— Texto para leitura —
• • • •
Essa atenção recente e cada vez mais crescente às favelas ainda tem mantido o problema no mesmo lugar. Mesmo assim, aos poucos e cada vez mais, essa mudança de contexto tem estimulado a articulação de jovens que estão vivenciando experiências artísticas e culturais e dando vazão às suas inquietações através de iniciativas próprias e promissoras.

Reunindo fragmentos vindos da mídia e vivenciando gradualmente a vida em comunidades é possível descobrir uma realidade paralela fundada em práticas comunitárias, em uma recriação de valores que são próprios desse lugar e se incrementados, podem sugerir saídas adequadas à realidade do Brasil.

O centro perdeu algo que ainda se mantém na periferia. Em que resulta o encontro de jovens neste contexto? O saber vindo da universidade, das vivências do lado mais estruturado da sociedade, sempre tende a se colocar superior. A lógica de um jovem de classe média que sobe a favela, pra ele e pra sociedade, é de que ele vai lá para ensinar, para suprir o que falta. Isso acontece até se perceber a impotência diante de uma realidade que é própria, “nem melhor, nem pior, apenas diferente”, aproveitando o verso do rapper Black Alien.
• • • •
— O que fazer —
Atualize um trecho do texto sobre as favelas: comece nas palavras que têm "Reunindo fragmentos vindos" e pare depois de "rapper Black Alien.". Nesse trecho, troque "universidade" por "faculdade".

— Dados guardados —
• • • •
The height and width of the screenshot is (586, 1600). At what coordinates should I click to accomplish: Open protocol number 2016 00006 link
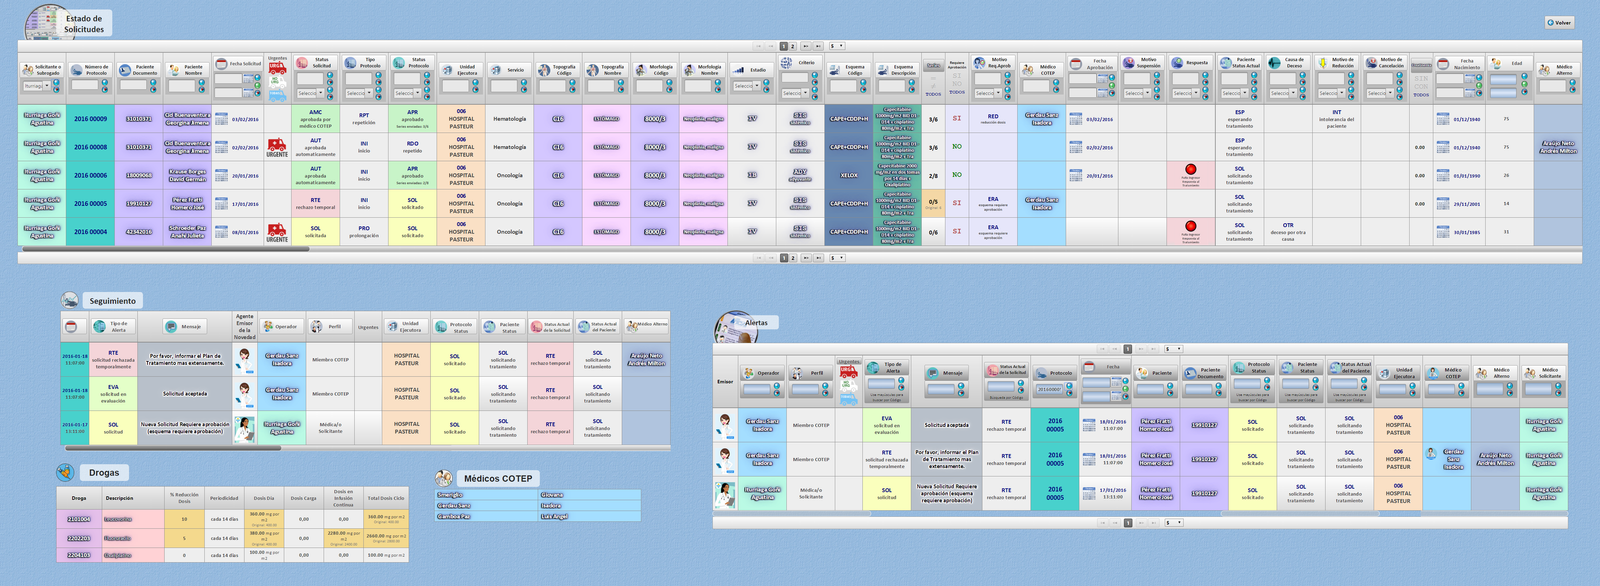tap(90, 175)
• • • •
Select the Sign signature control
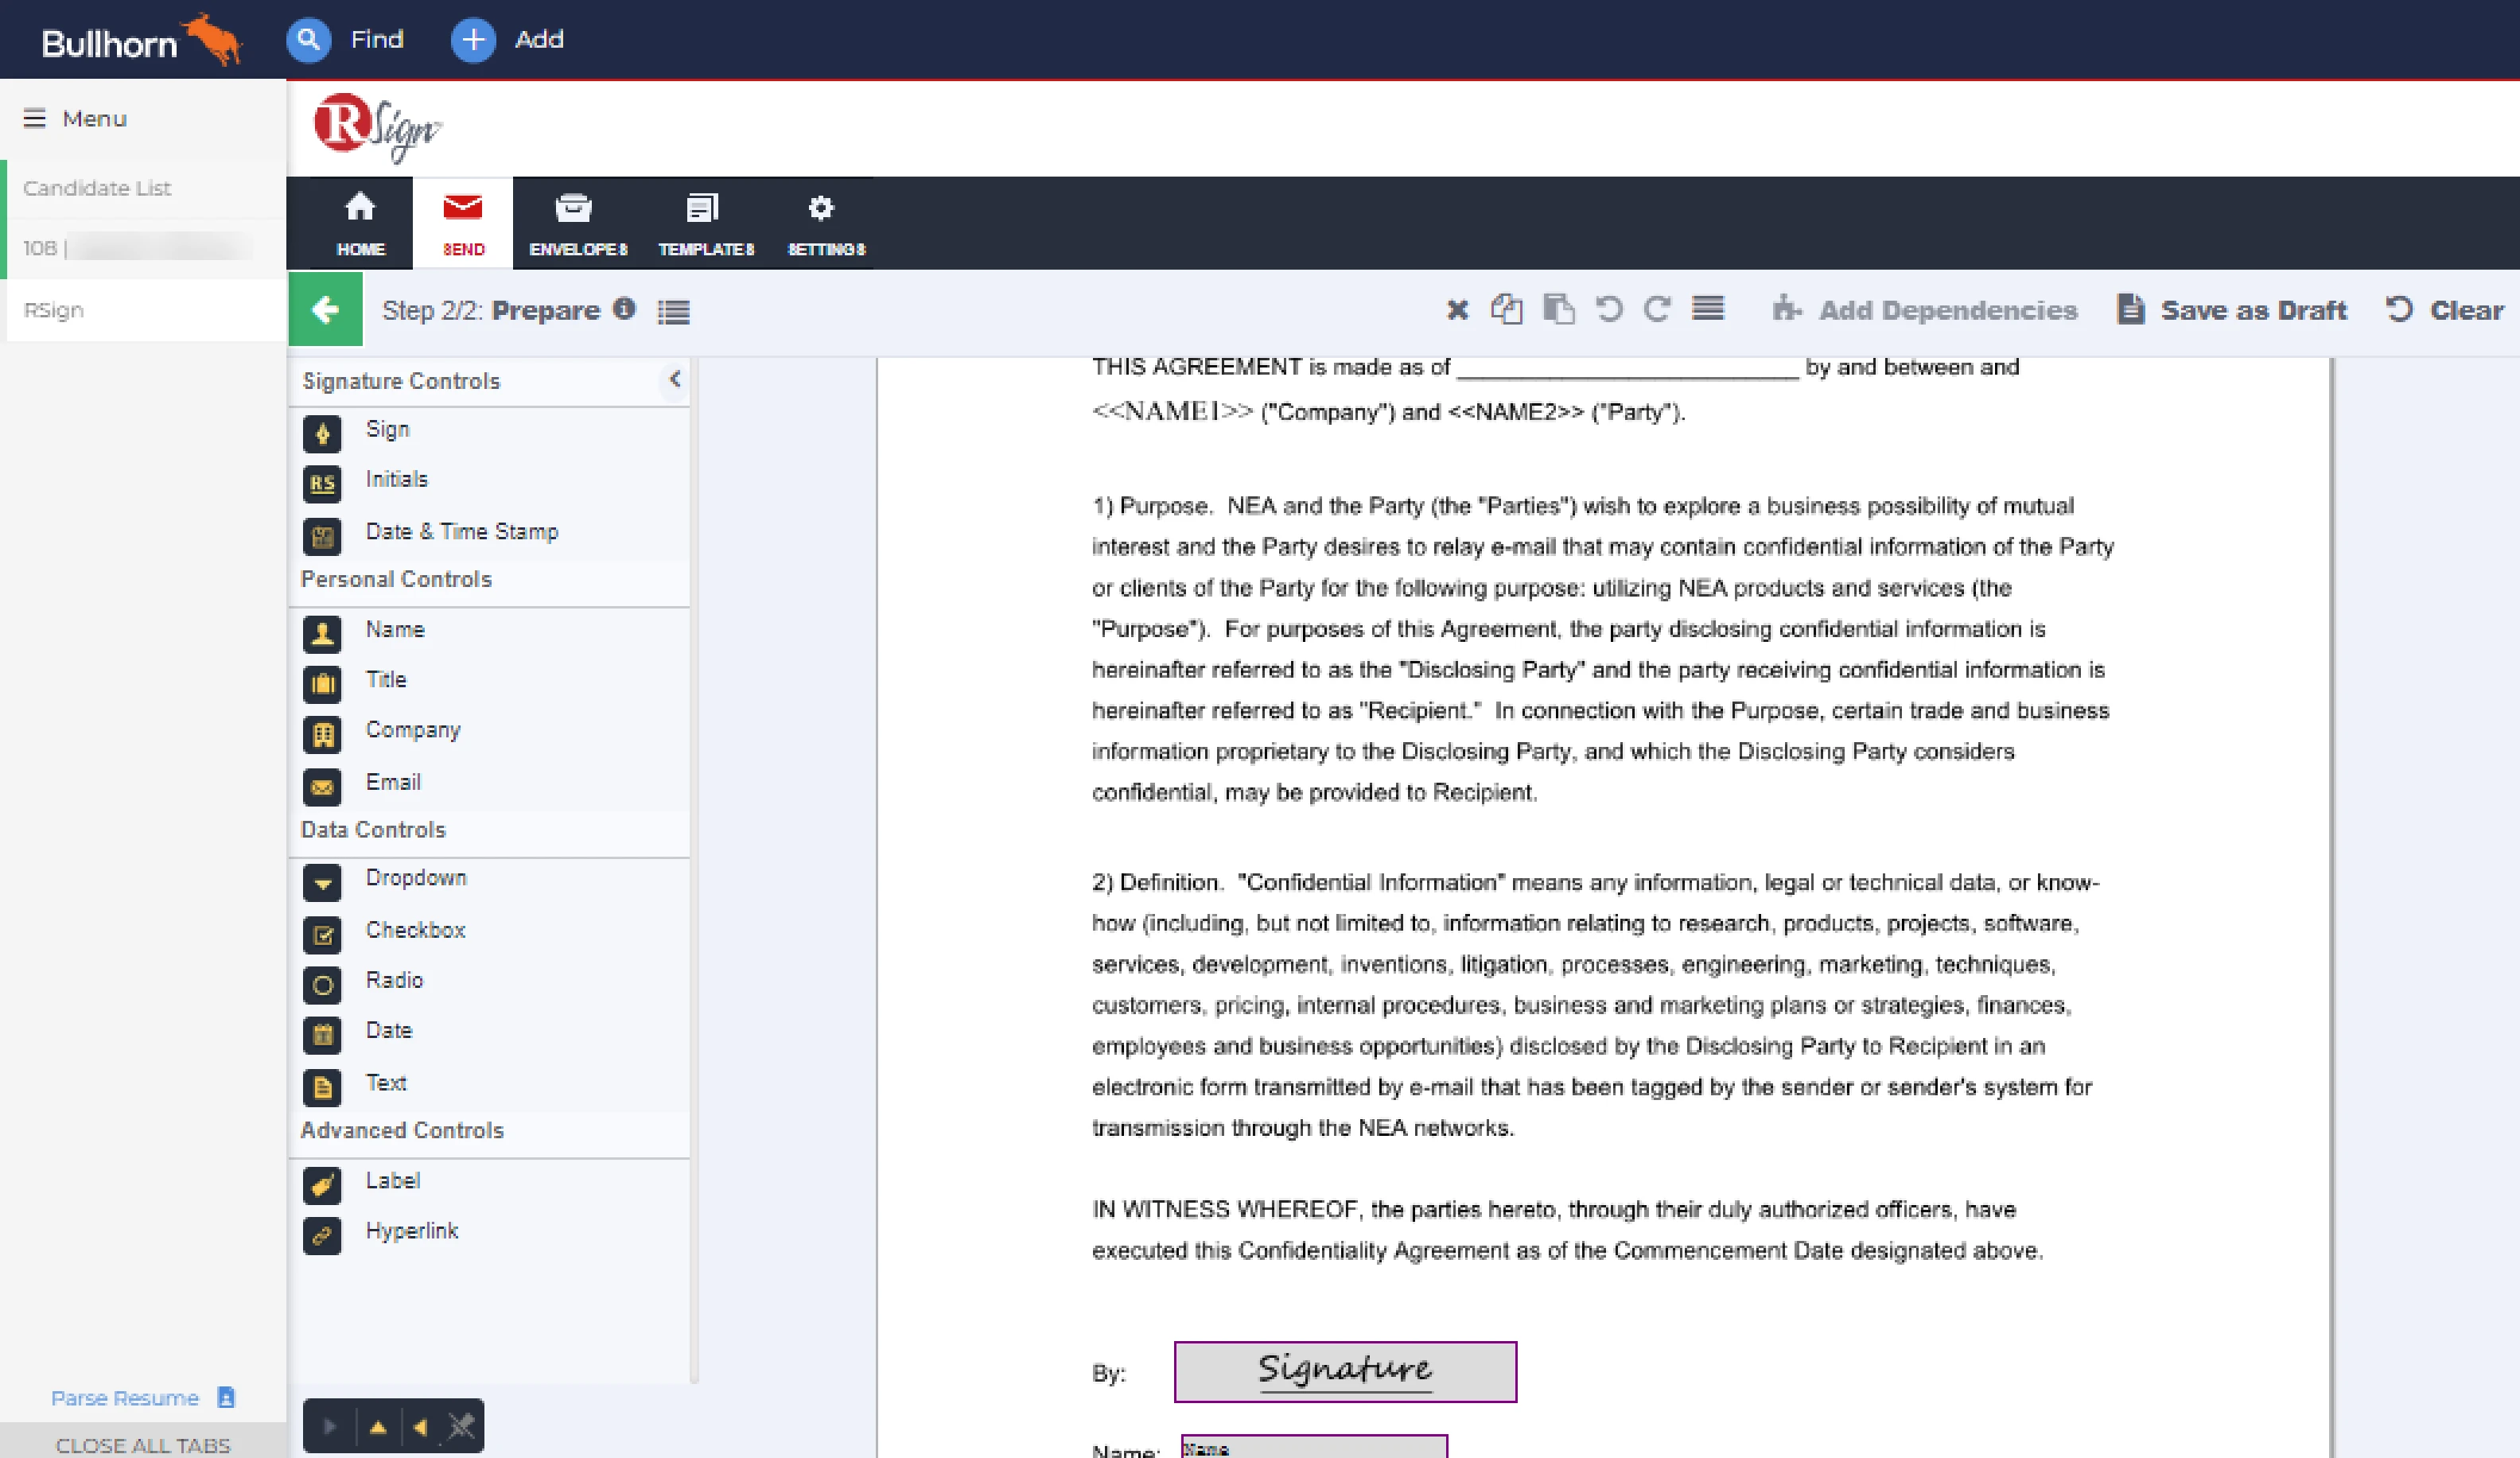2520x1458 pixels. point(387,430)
• • • •
— Resposta esperada —
Reunindo fragmentos vindos da mídia e vivenciando gradualmente a vida em comunidades é possível descobrir uma realidade paralela fundada em práticas comunitárias, em uma recriação de valores que são próprios desse lugar e se incrementados, podem sugerir saídas adequadas à realidade do Brasil.

O centro perdeu algo que ainda se mantém na periferia. Em que resulta o encontro de jovens neste contexto? O saber vindo da faculdade, das vivências do lado mais estruturado da sociedade, sempre tende a se colocar superior. A lógica de um jovem de classe média que sobe a favela, pra ele e pra sociedade, é de que ele vai lá para ensinar, para suprir o que falta. Isso acontece até se perceber a impotência diante de uma realidade que é própria, “nem melhor, nem pior, apenas diferente”, aproveitando o verso do rapper Black Alien.